--- start Given information ---

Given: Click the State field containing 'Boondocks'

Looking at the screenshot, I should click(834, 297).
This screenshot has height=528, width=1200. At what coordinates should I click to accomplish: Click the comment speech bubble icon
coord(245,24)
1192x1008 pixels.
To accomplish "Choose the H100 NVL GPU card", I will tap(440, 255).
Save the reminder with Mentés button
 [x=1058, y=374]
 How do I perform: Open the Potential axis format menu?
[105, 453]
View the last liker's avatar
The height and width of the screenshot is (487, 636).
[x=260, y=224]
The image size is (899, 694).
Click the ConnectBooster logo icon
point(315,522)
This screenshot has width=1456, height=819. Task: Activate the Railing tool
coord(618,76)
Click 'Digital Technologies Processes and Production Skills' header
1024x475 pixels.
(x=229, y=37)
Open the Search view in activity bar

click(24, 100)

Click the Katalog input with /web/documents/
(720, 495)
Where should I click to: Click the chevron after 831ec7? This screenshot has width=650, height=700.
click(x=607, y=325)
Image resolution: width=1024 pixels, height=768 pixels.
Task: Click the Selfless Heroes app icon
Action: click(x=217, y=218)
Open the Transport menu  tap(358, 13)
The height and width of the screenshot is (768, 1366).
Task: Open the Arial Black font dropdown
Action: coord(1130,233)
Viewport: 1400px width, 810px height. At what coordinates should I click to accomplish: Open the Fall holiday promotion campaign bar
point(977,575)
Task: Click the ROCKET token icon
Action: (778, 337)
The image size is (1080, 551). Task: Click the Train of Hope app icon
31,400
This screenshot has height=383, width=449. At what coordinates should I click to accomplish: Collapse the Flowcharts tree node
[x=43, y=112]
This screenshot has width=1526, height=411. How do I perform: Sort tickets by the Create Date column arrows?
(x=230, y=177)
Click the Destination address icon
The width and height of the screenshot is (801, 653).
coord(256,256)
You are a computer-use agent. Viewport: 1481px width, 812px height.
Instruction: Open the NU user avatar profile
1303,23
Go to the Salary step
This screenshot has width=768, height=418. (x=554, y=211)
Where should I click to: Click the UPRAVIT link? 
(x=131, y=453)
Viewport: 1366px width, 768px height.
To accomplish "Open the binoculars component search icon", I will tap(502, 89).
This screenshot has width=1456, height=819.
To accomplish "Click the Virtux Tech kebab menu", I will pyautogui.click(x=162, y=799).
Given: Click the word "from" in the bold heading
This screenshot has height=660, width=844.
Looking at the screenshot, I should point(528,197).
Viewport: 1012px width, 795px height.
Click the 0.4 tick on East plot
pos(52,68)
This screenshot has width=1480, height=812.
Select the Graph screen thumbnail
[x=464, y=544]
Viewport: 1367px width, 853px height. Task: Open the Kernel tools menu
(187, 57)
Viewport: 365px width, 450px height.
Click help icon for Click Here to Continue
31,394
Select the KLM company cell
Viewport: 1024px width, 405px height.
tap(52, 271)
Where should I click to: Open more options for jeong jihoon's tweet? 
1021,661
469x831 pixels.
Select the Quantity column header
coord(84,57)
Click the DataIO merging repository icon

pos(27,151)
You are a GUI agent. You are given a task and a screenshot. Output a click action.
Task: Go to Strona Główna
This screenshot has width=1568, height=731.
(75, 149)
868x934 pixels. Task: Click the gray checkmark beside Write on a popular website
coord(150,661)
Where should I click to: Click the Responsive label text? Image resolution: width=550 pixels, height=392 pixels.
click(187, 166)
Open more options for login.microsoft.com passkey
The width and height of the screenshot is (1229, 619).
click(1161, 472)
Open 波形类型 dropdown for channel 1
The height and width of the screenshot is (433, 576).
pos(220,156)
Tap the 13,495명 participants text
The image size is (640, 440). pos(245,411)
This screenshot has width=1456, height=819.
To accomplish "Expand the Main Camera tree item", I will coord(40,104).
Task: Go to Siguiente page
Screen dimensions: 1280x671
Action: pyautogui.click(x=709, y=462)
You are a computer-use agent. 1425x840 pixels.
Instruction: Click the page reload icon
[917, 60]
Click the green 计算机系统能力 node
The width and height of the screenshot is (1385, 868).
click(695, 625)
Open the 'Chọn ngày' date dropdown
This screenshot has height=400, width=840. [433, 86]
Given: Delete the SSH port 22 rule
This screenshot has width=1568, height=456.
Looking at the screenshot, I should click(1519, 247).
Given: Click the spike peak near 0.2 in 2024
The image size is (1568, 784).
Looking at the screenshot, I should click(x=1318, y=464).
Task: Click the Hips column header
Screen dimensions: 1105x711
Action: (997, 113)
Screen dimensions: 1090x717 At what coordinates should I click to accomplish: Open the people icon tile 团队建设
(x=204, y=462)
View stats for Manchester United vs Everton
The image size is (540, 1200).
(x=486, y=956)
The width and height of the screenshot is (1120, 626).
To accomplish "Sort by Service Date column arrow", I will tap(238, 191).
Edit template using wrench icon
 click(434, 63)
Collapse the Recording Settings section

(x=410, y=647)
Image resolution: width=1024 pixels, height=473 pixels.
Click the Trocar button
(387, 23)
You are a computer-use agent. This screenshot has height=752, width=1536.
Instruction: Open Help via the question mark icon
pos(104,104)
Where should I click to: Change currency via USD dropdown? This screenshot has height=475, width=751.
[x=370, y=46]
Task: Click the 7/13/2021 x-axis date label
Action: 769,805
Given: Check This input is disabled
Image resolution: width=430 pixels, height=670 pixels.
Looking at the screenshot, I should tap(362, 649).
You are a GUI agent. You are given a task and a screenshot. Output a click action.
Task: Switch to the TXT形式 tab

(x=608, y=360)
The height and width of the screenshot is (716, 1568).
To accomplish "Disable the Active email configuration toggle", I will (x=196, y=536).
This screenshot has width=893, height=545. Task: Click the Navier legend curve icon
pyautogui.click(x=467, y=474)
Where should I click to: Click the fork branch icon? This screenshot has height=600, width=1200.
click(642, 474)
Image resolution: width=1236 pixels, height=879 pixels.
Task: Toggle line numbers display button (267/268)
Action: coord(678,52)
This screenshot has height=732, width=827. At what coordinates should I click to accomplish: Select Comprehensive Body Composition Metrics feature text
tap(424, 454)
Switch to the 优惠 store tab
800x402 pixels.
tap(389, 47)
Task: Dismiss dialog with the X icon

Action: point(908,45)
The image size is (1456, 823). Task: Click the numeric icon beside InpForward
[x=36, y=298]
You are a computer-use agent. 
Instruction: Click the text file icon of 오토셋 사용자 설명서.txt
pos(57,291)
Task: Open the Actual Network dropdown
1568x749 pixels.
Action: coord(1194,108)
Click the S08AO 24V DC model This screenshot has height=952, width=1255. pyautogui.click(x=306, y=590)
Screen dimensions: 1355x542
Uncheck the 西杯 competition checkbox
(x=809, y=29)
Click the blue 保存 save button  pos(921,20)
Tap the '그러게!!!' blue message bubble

--- end Given information ---

## Goal of the exercise
Copy out all of the material above word for word, changing nothing.

## Response to this exercise
Given: Click the State field containing 'Boondocks'

Looking at the screenshot, I should click(834, 297).
This screenshot has height=528, width=1200. At what coordinates should I click to accomplish: Click the comment speech bubble icon
coord(245,24)
1192x1008 pixels.
To accomplish "Choose the H100 NVL GPU card", I will tap(440, 255).
Save the reminder with Mentés button
 [x=1058, y=374]
 How do I perform: Open the Potential axis format menu?
[105, 453]
View the last liker's avatar
The height and width of the screenshot is (487, 636).
[x=260, y=224]
The image size is (899, 694).
Click the ConnectBooster logo icon
point(315,522)
This screenshot has width=1456, height=819. Task: Activate the Railing tool
coord(618,76)
Click 'Digital Technologies Processes and Production Skills' header
1024x475 pixels.
(x=229, y=37)
Open the Search view in activity bar

click(24, 100)

Click the Katalog input with /web/documents/
(720, 495)
Where should I click to: Click the chevron after 831ec7? This screenshot has width=650, height=700.
click(x=607, y=325)
Image resolution: width=1024 pixels, height=768 pixels.
Task: Click the Selfless Heroes app icon
Action: click(x=217, y=218)
Open the Transport menu  tap(358, 13)
The height and width of the screenshot is (768, 1366).
Task: Open the Arial Black font dropdown
Action: coord(1130,233)
Viewport: 1400px width, 810px height. At what coordinates should I click to accomplish: Open the Fall holiday promotion campaign bar
point(977,575)
Task: Click the ROCKET token icon
Action: (778, 337)
The image size is (1080, 551). Task: Click the Train of Hope app icon
31,400
This screenshot has height=383, width=449. At what coordinates should I click to accomplish: Collapse the Flowcharts tree node
[x=43, y=112]
This screenshot has width=1526, height=411. How do I perform: Sort tickets by the Create Date column arrows?
(x=230, y=177)
Click the Destination address icon
The width and height of the screenshot is (801, 653).
coord(256,256)
You are a computer-use agent. Viewport: 1481px width, 812px height.
Instruction: Open the NU user avatar profile
1303,23
Go to the Salary step
This screenshot has width=768, height=418. (x=554, y=211)
Where should I click to: Click the UPRAVIT link? 
(x=131, y=453)
Viewport: 1366px width, 768px height.
To accomplish "Open the binoculars component search icon", I will tap(502, 89).
This screenshot has width=1456, height=819.
To accomplish "Click the Virtux Tech kebab menu", I will pyautogui.click(x=162, y=799).
Given: Click the word "from" in the bold heading
This screenshot has height=660, width=844.
Looking at the screenshot, I should point(528,197).
Viewport: 1012px width, 795px height.
Click the 0.4 tick on East plot
pos(52,68)
This screenshot has width=1480, height=812.
Select the Graph screen thumbnail
[x=464, y=544]
Viewport: 1367px width, 853px height. Task: Open the Kernel tools menu
(187, 57)
Viewport: 365px width, 450px height.
Click help icon for Click Here to Continue
31,394
Select the KLM company cell
Viewport: 1024px width, 405px height.
tap(52, 271)
Where should I click to: Open more options for jeong jihoon's tweet? 
1021,661
469x831 pixels.
Select the Quantity column header
coord(84,57)
Click the DataIO merging repository icon

pos(27,151)
You are a GUI agent. You are given a task and a screenshot. Output a click action.
Task: Go to Strona Główna
This screenshot has width=1568, height=731.
(75, 149)
868x934 pixels. Task: Click the gray checkmark beside Write on a popular website
coord(150,661)
Where should I click to: Click the Responsive label text? Image resolution: width=550 pixels, height=392 pixels.
click(187, 166)
Open more options for login.microsoft.com passkey
The width and height of the screenshot is (1229, 619).
click(1161, 472)
Open 波形类型 dropdown for channel 1
The height and width of the screenshot is (433, 576).
pos(220,156)
Tap the 13,495명 participants text
The image size is (640, 440). pos(245,411)
This screenshot has width=1456, height=819.
To accomplish "Expand the Main Camera tree item", I will coord(40,104).
Task: Go to Siguiente page
Screen dimensions: 1280x671
Action: pyautogui.click(x=709, y=462)
You are a computer-use agent. 1425x840 pixels.
Instruction: Click the page reload icon
[917, 60]
Click the green 计算机系统能力 node
The width and height of the screenshot is (1385, 868).
click(695, 625)
Open the 'Chọn ngày' date dropdown
This screenshot has height=400, width=840. [433, 86]
Given: Delete the SSH port 22 rule
This screenshot has width=1568, height=456.
Looking at the screenshot, I should click(1519, 247).
Given: Click the spike peak near 0.2 in 2024
The image size is (1568, 784).
Looking at the screenshot, I should click(x=1318, y=464).
Task: Click the Hips column header
Screen dimensions: 1105x711
Action: (997, 113)
Screen dimensions: 1090x717 At what coordinates should I click to accomplish: Open the people icon tile 团队建设
(x=204, y=462)
View stats for Manchester United vs Everton
The image size is (540, 1200).
(x=486, y=956)
The width and height of the screenshot is (1120, 626).
To accomplish "Sort by Service Date column arrow", I will tap(238, 191).
Edit template using wrench icon
 click(434, 63)
Collapse the Recording Settings section

(x=410, y=647)
Image resolution: width=1024 pixels, height=473 pixels.
Click the Trocar button
(387, 23)
You are a computer-use agent. This screenshot has height=752, width=1536.
Instruction: Open Help via the question mark icon
pos(104,104)
Where should I click to: Change currency via USD dropdown? This screenshot has height=475, width=751.
[x=370, y=46]
Task: Click the 7/13/2021 x-axis date label
Action: 769,805
Given: Check This input is disabled
Image resolution: width=430 pixels, height=670 pixels.
Looking at the screenshot, I should tap(362, 649).
You are a GUI agent. You are given a task and a screenshot. Output a click action.
Task: Switch to the TXT形式 tab

(x=608, y=360)
The height and width of the screenshot is (716, 1568).
To accomplish "Disable the Active email configuration toggle", I will (x=196, y=536).
This screenshot has width=893, height=545. Task: Click the Navier legend curve icon
pyautogui.click(x=467, y=474)
Where should I click to: Click the fork branch icon? This screenshot has height=600, width=1200.
click(642, 474)
Image resolution: width=1236 pixels, height=879 pixels.
Task: Toggle line numbers display button (267/268)
Action: coord(678,52)
This screenshot has height=732, width=827. At what coordinates should I click to accomplish: Select Comprehensive Body Composition Metrics feature text
tap(424, 454)
Switch to the 优惠 store tab
800x402 pixels.
tap(389, 47)
Task: Dismiss dialog with the X icon

Action: point(908,45)
The image size is (1456, 823). Task: Click the numeric icon beside InpForward
[x=36, y=298]
You are a computer-use agent. 
Instruction: Click the text file icon of 오토셋 사용자 설명서.txt
pos(57,291)
Task: Open the Actual Network dropdown
1568x749 pixels.
Action: coord(1194,108)
Click the S08AO 24V DC model This screenshot has height=952, width=1255. pyautogui.click(x=306, y=590)
Screen dimensions: 1355x542
Uncheck the 西杯 competition checkbox
(x=809, y=29)
Click the blue 保存 save button  pos(921,20)
Tap the '그러게!!!' blue message bubble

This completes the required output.